Day 25.
The Command Deck.
Sauget, Illinois.
09:00 Hours.
The execution of the Coalition envoys had bought us silence. The Enclave's broadcast bought us infamy.
I stood at the map table, watching the holographic display flicker. The blue wireframe of the Silo was stable, but the world outside was burning with red hostility markers.
Suddenly, the map table went dark. The overhead monitors in the factory floor—scavenged from the security office and wired by Boyd—flickered to life.
Static hissed, loud and angry. Then, a logo appeared. A blue shield with a biohazard symbol in the center.
THE ENCLAVE.
REGIONAL PROVISIONAL AUTHORITY.
"Jack," Boyd said, his fingers flying across his terminal. "They've hijacked the local System frequency. It's a broadcast. Unblockable."
"Let it play," I said.
The static cleared. Colonel Hale appeared on screen.
I had never seen him before, only heard rumors. He looked like a statue carved from ice. He was older than Sterling, with hair cropped to the scalp and eyes that looked like they had seen the end of the world and found it wanting.

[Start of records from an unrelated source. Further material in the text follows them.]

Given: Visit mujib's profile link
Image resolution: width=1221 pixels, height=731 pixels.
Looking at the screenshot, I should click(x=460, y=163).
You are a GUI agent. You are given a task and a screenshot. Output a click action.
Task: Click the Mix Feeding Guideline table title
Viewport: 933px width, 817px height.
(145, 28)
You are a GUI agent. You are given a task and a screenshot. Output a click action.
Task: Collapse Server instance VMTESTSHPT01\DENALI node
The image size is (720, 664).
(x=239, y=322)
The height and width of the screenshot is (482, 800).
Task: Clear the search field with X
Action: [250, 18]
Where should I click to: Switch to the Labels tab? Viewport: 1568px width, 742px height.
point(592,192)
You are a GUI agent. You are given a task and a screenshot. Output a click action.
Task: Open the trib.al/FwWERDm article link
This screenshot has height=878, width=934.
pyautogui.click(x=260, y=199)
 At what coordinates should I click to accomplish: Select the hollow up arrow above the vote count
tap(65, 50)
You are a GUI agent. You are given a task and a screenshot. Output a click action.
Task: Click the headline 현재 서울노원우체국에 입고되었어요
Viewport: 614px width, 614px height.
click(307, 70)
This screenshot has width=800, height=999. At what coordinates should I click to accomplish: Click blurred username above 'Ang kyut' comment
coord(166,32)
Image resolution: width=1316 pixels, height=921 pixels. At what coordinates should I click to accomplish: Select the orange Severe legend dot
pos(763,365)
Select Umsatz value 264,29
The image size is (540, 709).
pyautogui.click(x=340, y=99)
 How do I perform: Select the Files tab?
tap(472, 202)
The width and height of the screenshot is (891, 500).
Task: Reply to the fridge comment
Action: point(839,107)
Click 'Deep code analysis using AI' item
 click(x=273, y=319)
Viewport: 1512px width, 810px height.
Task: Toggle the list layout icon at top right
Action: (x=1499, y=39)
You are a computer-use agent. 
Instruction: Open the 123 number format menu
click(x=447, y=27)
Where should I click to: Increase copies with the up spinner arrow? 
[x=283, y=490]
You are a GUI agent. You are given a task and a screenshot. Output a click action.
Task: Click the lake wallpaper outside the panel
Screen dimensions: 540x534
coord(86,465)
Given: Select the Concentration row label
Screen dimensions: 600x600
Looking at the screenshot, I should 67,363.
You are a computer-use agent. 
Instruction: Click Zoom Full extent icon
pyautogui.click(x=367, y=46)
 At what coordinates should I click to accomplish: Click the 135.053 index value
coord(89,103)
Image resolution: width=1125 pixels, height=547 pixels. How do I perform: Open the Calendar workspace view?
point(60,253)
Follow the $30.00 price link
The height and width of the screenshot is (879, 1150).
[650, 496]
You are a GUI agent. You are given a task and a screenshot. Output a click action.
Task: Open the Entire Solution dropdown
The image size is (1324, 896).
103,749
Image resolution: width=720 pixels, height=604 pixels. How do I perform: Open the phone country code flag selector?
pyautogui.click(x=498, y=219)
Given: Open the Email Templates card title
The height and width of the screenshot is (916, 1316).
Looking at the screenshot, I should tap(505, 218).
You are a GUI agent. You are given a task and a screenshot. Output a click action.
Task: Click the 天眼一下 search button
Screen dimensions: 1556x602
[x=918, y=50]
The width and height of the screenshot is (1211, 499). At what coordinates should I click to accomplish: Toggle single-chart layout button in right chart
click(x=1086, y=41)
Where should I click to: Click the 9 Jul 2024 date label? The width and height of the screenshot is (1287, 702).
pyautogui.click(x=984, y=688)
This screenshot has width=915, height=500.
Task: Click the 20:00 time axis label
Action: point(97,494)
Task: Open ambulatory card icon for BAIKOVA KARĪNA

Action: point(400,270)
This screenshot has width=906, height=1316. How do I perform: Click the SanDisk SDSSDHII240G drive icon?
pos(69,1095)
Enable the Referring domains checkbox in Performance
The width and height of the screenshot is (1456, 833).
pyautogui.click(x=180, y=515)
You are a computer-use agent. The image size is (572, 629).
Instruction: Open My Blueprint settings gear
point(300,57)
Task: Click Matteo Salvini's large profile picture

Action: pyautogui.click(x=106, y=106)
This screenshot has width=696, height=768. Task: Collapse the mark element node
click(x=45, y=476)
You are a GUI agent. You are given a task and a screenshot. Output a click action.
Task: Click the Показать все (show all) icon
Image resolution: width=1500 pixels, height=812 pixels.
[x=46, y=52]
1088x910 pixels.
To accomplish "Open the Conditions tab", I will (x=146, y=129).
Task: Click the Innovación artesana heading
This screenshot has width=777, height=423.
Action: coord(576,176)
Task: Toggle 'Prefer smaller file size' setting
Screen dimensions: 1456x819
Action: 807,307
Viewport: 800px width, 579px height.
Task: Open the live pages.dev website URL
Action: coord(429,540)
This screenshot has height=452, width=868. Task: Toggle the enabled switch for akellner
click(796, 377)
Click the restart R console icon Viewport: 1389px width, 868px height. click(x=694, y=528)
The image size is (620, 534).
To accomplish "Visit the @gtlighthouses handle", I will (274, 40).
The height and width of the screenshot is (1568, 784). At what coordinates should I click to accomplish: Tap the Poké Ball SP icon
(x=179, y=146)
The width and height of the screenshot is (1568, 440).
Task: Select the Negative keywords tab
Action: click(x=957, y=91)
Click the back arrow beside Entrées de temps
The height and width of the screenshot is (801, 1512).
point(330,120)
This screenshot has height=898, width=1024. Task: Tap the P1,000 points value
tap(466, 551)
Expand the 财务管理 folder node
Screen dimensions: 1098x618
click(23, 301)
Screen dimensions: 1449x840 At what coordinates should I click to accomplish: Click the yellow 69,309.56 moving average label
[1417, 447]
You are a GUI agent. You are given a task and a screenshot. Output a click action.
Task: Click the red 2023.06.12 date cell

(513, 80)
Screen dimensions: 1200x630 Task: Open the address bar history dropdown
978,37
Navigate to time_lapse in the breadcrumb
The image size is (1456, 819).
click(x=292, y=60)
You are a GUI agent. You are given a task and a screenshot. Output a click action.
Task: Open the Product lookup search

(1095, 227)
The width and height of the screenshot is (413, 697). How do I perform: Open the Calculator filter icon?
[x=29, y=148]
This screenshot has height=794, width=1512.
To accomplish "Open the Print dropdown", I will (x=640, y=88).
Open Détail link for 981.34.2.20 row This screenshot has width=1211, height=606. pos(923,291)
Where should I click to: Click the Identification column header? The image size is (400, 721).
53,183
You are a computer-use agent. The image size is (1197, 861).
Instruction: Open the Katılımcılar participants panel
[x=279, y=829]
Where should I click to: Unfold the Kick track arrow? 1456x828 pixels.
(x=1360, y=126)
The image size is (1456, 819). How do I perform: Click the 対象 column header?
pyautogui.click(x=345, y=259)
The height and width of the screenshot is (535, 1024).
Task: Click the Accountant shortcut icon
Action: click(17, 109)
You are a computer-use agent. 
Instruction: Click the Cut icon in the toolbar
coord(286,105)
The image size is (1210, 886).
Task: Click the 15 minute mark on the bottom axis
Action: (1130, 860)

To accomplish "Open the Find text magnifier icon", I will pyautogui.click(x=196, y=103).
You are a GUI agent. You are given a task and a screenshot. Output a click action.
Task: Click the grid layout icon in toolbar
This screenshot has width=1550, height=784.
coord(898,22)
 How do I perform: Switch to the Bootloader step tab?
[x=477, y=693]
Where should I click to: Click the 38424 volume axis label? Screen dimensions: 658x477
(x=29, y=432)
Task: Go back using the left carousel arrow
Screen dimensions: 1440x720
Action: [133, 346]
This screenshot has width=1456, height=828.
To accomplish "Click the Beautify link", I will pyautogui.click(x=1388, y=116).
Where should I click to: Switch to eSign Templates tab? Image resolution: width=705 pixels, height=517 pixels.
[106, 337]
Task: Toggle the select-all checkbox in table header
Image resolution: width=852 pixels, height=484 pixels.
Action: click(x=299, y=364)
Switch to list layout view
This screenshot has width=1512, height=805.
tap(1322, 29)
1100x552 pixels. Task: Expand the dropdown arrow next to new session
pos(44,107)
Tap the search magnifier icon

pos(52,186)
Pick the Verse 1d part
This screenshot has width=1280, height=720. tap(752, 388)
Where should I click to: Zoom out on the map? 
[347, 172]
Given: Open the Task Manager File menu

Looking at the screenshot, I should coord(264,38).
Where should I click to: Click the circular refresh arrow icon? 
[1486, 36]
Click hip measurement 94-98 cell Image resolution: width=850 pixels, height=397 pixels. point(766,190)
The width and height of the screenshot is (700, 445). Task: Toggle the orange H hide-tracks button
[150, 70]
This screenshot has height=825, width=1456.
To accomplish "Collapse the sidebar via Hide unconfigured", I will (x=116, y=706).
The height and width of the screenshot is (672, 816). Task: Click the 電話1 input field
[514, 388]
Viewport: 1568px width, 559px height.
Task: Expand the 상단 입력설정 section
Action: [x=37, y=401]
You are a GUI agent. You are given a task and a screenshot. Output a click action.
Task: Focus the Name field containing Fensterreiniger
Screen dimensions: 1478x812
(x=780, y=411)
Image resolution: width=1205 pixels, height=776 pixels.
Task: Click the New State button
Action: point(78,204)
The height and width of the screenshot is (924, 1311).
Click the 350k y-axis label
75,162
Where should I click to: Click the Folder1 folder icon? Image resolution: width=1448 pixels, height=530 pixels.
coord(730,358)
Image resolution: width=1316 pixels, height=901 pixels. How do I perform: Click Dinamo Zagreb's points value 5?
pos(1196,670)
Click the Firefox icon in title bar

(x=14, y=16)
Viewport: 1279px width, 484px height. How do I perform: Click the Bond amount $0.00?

He wore a dress uniform, pristine and terrifyingly pressed.
"Citizens of the Exclusion Zone," Hale's voice was smooth, a baritone of absolute authority. "This is Colonel Hale. We have identified a Class-5 Biological Hazard in Sector 1."
The screen cut to a grainy, black-and-white aerial photograph. It was a drone shot of the Silo.
It zoomed in on the Gutter.
The image was high-resolution. You could see the intake fans. You could see the slurry tanks. And you could see what was going into them.
Bodies.
The Coalition fighters we had processed yesterday. The image froze on a shot of a human arm disappearing into the grinder.
"The occupants of the Coldwell Industrial Complex have resorted to the ultimate taboo," Hale narrated. "They are processing human remains. They are consuming the dead."
"We're not eating them," Paige whispered from the corner of the room. She looked horrified. "We're making fuel."
"To the rest of the world, there's no difference," I said.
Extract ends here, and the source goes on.